● **Task instructions**: Nothing but a number is wanted: the count of lines in the records below that include "computer".
Segment Start: Stored data
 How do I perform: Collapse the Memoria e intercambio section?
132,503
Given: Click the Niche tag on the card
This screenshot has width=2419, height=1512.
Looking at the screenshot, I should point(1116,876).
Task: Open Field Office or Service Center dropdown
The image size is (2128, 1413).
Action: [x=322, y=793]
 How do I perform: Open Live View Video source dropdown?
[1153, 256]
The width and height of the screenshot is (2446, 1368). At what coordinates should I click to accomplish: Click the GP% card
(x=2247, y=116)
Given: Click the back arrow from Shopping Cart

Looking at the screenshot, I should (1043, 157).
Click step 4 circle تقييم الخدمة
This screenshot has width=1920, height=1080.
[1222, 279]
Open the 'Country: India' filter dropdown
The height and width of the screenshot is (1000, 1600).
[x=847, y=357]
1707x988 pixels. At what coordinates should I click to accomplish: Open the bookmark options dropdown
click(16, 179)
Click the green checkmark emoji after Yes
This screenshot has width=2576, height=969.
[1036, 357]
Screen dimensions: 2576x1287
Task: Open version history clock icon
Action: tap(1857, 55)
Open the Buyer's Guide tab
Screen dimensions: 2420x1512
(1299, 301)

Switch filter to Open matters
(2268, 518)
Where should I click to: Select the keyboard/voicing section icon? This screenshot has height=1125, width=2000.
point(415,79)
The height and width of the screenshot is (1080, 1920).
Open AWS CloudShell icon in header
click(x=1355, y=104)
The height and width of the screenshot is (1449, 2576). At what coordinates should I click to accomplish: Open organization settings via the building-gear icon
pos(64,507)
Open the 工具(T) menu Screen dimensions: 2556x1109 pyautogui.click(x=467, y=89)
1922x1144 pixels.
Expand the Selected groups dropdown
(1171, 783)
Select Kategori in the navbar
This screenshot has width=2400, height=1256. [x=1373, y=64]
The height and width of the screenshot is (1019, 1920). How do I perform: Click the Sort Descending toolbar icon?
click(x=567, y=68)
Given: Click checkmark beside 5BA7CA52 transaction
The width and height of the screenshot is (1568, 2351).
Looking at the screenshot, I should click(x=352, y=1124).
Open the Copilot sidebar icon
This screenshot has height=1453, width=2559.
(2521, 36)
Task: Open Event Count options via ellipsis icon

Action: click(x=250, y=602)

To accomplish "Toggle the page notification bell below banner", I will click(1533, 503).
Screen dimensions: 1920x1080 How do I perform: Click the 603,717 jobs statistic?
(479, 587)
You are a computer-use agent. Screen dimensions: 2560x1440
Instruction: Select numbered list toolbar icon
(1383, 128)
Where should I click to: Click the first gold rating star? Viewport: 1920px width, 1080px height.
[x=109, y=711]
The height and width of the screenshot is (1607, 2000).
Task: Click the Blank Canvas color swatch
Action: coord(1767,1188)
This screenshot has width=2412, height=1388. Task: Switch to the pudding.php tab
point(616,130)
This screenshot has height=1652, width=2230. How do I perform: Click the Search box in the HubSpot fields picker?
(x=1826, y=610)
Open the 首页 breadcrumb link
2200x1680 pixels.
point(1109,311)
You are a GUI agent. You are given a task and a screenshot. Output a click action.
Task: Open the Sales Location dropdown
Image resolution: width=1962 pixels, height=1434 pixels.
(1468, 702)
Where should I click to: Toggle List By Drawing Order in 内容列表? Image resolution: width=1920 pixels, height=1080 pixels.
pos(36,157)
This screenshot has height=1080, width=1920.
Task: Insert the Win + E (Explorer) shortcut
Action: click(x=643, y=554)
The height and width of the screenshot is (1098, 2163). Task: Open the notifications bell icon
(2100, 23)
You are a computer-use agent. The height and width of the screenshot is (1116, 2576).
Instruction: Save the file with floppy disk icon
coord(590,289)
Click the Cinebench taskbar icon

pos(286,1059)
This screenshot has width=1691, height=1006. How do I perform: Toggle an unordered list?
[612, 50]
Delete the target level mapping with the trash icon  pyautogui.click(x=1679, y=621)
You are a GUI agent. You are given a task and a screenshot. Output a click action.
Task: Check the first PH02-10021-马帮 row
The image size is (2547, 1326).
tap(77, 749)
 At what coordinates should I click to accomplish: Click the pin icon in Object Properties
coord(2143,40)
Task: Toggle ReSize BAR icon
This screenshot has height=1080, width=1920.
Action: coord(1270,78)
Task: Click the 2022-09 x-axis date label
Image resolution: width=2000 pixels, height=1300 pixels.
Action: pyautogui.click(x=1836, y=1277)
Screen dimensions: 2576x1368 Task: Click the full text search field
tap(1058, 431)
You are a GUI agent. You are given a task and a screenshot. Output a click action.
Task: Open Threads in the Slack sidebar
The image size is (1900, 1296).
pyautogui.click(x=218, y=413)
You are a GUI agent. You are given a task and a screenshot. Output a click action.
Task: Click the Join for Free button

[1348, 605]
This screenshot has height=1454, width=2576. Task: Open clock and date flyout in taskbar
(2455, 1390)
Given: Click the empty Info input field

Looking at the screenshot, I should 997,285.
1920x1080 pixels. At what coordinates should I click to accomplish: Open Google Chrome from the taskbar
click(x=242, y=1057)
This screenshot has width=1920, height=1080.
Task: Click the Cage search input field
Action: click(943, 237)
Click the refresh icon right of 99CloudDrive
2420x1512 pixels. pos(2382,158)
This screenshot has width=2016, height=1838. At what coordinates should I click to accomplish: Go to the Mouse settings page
Segment End: Stored data
● **Output of the exercise**: 2